### Work to complete
What you return must match the records below exactly, down to each character.

### Raw data
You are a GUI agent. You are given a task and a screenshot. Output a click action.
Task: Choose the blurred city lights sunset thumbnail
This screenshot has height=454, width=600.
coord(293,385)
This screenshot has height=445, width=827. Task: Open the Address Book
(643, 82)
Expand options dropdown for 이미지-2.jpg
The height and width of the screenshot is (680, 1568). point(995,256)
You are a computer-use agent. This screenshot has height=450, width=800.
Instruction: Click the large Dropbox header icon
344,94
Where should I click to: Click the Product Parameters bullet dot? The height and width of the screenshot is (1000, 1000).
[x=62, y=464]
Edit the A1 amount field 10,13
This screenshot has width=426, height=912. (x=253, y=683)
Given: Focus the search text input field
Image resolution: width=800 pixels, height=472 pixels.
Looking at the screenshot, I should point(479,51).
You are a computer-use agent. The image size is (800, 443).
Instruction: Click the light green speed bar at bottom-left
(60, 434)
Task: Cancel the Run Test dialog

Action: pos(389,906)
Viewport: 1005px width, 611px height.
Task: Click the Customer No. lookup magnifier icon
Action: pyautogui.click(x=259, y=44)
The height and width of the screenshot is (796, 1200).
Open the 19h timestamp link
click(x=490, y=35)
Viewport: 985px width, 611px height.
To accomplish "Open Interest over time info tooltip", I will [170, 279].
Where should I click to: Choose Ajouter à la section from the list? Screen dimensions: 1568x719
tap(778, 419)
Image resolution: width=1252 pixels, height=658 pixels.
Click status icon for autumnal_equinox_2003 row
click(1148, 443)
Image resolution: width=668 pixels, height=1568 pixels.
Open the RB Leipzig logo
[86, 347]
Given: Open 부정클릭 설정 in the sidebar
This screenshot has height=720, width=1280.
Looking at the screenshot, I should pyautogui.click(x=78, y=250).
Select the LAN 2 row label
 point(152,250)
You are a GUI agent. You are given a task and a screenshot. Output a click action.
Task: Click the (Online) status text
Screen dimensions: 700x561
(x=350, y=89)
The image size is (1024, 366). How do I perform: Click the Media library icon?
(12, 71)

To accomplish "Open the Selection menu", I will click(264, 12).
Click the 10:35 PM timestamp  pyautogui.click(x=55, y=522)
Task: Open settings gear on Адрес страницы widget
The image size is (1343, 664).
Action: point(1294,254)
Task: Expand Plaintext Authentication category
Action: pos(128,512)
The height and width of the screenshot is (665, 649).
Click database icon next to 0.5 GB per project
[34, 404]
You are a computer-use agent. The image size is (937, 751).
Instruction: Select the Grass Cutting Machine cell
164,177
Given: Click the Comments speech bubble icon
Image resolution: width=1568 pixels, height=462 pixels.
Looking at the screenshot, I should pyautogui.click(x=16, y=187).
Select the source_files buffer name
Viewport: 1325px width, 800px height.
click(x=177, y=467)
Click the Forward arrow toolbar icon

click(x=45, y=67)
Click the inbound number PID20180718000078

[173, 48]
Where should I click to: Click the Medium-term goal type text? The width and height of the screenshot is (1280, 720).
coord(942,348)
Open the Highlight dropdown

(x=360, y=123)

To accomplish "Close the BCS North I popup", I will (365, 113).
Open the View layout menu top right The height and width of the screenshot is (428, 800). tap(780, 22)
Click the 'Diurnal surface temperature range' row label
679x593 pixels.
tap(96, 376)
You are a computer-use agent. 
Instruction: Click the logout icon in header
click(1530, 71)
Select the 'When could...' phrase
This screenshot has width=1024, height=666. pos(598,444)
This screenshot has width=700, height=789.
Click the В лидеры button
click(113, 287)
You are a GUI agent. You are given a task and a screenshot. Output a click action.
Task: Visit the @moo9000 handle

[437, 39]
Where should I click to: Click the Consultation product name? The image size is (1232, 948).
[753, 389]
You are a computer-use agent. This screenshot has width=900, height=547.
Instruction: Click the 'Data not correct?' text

### Response to the task
You are a GUI agent. You are given a task and a screenshot. Output a click action.
Task: Choose the blurred city lights sunset thumbnail
This screenshot has height=454, width=600.
coord(293,385)
This screenshot has height=445, width=827. Task: Open the Address Book
(643, 82)
Expand options dropdown for 이미지-2.jpg
The height and width of the screenshot is (680, 1568). point(995,256)
You are a computer-use agent. This screenshot has height=450, width=800.
Instruction: Click the large Dropbox header icon
344,94
Where should I click to: Click the Product Parameters bullet dot? The height and width of the screenshot is (1000, 1000).
[x=62, y=464]
Edit the A1 amount field 10,13
This screenshot has width=426, height=912. (x=253, y=683)
Given: Focus the search text input field
Image resolution: width=800 pixels, height=472 pixels.
Looking at the screenshot, I should point(479,51).
You are a computer-use agent. The image size is (800, 443).
Instruction: Click the light green speed bar at bottom-left
(60, 434)
Task: Cancel the Run Test dialog

Action: pos(389,906)
Viewport: 1005px width, 611px height.
Task: Click the Customer No. lookup magnifier icon
Action: pyautogui.click(x=259, y=44)
The height and width of the screenshot is (796, 1200).
Open the 19h timestamp link
click(x=490, y=35)
Viewport: 985px width, 611px height.
To accomplish "Open Interest over time info tooltip", I will [170, 279].
Where should I click to: Choose Ajouter à la section from the list? Screen dimensions: 1568x719
tap(778, 419)
Image resolution: width=1252 pixels, height=658 pixels.
Click status icon for autumnal_equinox_2003 row
click(1148, 443)
Image resolution: width=668 pixels, height=1568 pixels.
Open the RB Leipzig logo
[86, 347]
Given: Open 부정클릭 설정 in the sidebar
This screenshot has height=720, width=1280.
Looking at the screenshot, I should pyautogui.click(x=78, y=250).
Select the LAN 2 row label
 point(152,250)
You are a GUI agent. You are given a task and a screenshot. Output a click action.
Task: Click the (Online) status text
Screen dimensions: 700x561
(x=350, y=89)
The image size is (1024, 366). How do I perform: Click the Media library icon?
(12, 71)

To accomplish "Open the Selection menu", I will click(264, 12).
Click the 10:35 PM timestamp  pyautogui.click(x=55, y=522)
Task: Open settings gear on Адрес страницы widget
The image size is (1343, 664).
Action: point(1294,254)
Task: Expand Plaintext Authentication category
Action: pos(128,512)
The height and width of the screenshot is (665, 649).
Click database icon next to 0.5 GB per project
[34, 404]
You are a computer-use agent. The image size is (937, 751).
Instruction: Select the Grass Cutting Machine cell
164,177
Given: Click the Comments speech bubble icon
Image resolution: width=1568 pixels, height=462 pixels.
Looking at the screenshot, I should pyautogui.click(x=16, y=187).
Select the source_files buffer name
Viewport: 1325px width, 800px height.
click(x=177, y=467)
Click the Forward arrow toolbar icon

click(x=45, y=67)
Click the inbound number PID20180718000078

[173, 48]
Where should I click to: Click the Medium-term goal type text? The width and height of the screenshot is (1280, 720).
coord(942,348)
Open the Highlight dropdown

(x=360, y=123)

To accomplish "Close the BCS North I popup", I will (365, 113).
Open the View layout menu top right The height and width of the screenshot is (428, 800). tap(780, 22)
Click the 'Diurnal surface temperature range' row label
679x593 pixels.
tap(96, 376)
You are a computer-use agent. 
Instruction: Click the logout icon in header
click(1530, 71)
Select the 'When could...' phrase
This screenshot has width=1024, height=666. pos(598,444)
This screenshot has width=700, height=789.
Click the В лидеры button
click(113, 287)
You are a GUI agent. You are given a task and a screenshot. Output a click action.
Task: Visit the @moo9000 handle

[437, 39]
Where should I click to: Click the Consultation product name? The image size is (1232, 948).
[753, 389]
You are a computer-use agent. This screenshot has width=900, height=547.
Instruction: Click the 'Data not correct?' text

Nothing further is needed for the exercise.